What the task requires — Reproduce the items below word for word, beginning at the line that contains "Viewport: 699px width, 394px height." and stopping after the line that contains "pyautogui.click(x=2, y=94)".
━━ Recorded information
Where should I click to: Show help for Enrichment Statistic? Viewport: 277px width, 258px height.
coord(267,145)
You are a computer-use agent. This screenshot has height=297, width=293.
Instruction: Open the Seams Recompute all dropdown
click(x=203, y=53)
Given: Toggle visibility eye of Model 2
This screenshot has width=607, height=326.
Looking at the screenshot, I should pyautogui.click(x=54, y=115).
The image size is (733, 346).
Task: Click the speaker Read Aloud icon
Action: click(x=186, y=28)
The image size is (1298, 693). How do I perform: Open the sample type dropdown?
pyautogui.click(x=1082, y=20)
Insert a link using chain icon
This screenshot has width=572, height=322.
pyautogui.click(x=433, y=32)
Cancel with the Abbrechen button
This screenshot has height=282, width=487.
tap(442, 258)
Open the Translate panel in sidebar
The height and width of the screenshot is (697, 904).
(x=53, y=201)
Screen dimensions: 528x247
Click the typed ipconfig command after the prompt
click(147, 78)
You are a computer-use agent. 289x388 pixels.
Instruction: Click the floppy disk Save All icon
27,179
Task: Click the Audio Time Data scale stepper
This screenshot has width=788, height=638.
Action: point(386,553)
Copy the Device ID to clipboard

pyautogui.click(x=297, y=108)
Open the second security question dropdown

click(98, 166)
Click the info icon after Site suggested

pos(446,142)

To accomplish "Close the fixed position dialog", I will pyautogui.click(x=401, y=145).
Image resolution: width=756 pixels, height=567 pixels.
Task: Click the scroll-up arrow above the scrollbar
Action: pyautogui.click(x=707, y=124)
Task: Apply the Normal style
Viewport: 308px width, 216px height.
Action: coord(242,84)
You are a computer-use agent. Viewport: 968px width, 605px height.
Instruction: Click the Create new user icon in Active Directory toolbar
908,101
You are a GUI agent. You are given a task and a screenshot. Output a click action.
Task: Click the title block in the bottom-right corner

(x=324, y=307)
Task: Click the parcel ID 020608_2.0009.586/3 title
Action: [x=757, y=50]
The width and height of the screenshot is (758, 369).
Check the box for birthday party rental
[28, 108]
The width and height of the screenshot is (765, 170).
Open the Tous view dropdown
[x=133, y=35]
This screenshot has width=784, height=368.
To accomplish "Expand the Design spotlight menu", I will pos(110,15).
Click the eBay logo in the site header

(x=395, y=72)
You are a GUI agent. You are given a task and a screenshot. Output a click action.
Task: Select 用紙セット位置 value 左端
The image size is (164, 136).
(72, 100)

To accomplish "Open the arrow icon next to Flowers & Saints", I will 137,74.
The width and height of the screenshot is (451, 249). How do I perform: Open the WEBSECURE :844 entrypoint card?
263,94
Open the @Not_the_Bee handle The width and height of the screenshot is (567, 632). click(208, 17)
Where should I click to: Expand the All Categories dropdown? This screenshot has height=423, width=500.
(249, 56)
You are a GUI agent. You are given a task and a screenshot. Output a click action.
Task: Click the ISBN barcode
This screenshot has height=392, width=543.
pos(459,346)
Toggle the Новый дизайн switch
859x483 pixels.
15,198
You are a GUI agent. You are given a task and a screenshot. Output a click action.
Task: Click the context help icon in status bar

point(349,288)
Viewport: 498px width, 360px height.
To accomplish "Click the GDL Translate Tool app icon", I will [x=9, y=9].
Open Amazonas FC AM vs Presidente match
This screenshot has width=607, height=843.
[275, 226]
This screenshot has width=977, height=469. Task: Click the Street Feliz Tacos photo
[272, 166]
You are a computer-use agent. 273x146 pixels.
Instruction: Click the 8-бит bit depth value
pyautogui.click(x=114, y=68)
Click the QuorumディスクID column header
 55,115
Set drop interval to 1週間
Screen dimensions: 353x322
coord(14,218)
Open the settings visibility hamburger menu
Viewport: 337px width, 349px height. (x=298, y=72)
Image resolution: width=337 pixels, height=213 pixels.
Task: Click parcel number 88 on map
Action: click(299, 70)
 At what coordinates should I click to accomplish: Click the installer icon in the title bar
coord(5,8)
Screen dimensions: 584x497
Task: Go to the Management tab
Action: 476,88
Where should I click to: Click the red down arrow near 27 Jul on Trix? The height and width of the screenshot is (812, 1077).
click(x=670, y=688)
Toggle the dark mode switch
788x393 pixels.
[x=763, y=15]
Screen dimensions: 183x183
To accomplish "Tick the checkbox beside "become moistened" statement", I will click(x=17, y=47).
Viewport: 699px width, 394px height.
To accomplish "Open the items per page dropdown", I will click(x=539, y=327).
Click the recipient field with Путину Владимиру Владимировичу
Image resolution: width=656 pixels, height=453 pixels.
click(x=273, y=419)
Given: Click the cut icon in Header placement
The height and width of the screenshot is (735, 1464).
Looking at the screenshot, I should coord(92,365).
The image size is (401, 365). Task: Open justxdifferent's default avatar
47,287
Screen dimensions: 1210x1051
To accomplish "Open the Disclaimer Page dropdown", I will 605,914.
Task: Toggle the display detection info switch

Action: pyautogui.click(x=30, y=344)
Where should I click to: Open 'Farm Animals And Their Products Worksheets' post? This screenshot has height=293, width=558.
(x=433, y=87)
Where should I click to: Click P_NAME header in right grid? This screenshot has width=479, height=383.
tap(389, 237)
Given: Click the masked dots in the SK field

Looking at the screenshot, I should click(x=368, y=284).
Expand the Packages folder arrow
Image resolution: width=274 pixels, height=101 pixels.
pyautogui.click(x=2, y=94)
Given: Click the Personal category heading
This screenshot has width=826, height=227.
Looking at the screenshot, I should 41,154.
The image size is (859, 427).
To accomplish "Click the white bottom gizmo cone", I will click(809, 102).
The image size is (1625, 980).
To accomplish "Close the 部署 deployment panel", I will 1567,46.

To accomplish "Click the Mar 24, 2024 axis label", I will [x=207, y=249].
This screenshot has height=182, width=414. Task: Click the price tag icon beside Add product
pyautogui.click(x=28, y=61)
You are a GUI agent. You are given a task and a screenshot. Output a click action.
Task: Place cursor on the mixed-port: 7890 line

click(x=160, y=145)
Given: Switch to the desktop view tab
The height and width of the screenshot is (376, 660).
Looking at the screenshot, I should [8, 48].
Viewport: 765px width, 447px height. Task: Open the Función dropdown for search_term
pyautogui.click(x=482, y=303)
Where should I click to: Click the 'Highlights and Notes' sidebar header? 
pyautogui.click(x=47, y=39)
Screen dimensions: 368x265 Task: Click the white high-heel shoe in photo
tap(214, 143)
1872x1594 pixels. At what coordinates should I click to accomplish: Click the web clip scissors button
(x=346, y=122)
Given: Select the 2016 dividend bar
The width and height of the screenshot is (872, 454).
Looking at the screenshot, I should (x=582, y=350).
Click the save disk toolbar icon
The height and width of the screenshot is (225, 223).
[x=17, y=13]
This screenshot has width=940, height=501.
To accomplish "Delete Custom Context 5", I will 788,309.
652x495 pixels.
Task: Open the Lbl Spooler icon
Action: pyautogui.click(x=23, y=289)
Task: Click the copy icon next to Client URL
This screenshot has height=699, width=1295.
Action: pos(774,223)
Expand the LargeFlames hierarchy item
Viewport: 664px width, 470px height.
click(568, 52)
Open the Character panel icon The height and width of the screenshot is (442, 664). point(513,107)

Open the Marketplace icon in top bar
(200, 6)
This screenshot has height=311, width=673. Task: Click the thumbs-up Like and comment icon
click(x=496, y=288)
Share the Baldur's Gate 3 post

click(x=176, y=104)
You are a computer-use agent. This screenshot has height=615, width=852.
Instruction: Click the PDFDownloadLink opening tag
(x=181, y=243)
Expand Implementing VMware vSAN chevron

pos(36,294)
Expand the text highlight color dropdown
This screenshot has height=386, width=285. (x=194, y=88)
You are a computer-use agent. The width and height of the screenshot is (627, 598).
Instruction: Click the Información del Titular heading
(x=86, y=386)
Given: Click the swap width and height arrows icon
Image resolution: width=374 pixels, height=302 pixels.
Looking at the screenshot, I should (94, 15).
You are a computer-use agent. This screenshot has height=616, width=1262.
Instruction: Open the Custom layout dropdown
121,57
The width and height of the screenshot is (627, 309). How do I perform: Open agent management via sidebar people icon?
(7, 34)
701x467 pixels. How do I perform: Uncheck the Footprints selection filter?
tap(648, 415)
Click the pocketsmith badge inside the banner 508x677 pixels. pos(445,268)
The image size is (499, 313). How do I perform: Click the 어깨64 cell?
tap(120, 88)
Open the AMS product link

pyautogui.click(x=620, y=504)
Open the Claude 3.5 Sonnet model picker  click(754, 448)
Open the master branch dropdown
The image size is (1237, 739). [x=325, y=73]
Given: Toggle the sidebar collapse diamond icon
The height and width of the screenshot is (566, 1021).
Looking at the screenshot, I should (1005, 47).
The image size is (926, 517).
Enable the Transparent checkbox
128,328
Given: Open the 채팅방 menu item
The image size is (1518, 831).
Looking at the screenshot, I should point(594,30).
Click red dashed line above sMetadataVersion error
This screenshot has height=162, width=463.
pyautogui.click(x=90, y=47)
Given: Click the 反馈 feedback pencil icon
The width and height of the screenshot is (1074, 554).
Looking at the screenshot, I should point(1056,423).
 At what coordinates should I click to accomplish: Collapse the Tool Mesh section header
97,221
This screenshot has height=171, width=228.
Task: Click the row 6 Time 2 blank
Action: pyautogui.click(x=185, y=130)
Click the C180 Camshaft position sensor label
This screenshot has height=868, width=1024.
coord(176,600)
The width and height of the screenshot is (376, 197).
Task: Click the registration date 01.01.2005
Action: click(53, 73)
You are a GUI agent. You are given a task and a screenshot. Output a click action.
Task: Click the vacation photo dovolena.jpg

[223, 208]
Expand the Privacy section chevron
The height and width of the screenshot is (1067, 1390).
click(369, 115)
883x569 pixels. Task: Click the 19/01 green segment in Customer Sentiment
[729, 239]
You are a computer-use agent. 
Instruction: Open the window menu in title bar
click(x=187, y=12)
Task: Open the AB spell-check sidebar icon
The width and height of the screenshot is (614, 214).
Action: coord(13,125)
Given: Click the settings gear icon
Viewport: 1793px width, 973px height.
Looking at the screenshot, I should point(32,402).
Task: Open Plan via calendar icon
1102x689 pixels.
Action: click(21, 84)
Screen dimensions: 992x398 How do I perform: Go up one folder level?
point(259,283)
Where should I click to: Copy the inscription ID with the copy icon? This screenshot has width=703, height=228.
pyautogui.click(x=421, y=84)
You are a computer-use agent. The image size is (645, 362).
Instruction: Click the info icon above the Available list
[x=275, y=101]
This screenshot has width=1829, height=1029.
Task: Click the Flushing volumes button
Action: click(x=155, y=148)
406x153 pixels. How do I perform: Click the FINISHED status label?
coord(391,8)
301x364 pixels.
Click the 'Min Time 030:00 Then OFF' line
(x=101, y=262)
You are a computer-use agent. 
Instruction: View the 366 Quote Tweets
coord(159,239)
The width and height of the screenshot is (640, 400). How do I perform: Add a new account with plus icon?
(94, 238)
━━━━
Solved exercise —
Viewport: 699px width, 394px height.
To accomplish "Open the items per page dropdown", I will click(x=539, y=327).
Click the recipient field with Путину Владимиру Владимировичу
Image resolution: width=656 pixels, height=453 pixels.
click(x=273, y=419)
Given: Click the cut icon in Header placement
The height and width of the screenshot is (735, 1464).
Looking at the screenshot, I should coord(92,365).
The image size is (401, 365). Task: Open justxdifferent's default avatar
47,287
Screen dimensions: 1210x1051
To accomplish "Open the Disclaimer Page dropdown", I will 605,914.
Task: Toggle the display detection info switch

Action: pyautogui.click(x=30, y=344)
Where should I click to: Open 'Farm Animals And Their Products Worksheets' post? This screenshot has height=293, width=558.
(x=433, y=87)
Where should I click to: Click P_NAME header in right grid? This screenshot has width=479, height=383.
tap(389, 237)
Given: Click the masked dots in the SK field

Looking at the screenshot, I should click(x=368, y=284).
Expand the Packages folder arrow
Image resolution: width=274 pixels, height=101 pixels.
pyautogui.click(x=2, y=94)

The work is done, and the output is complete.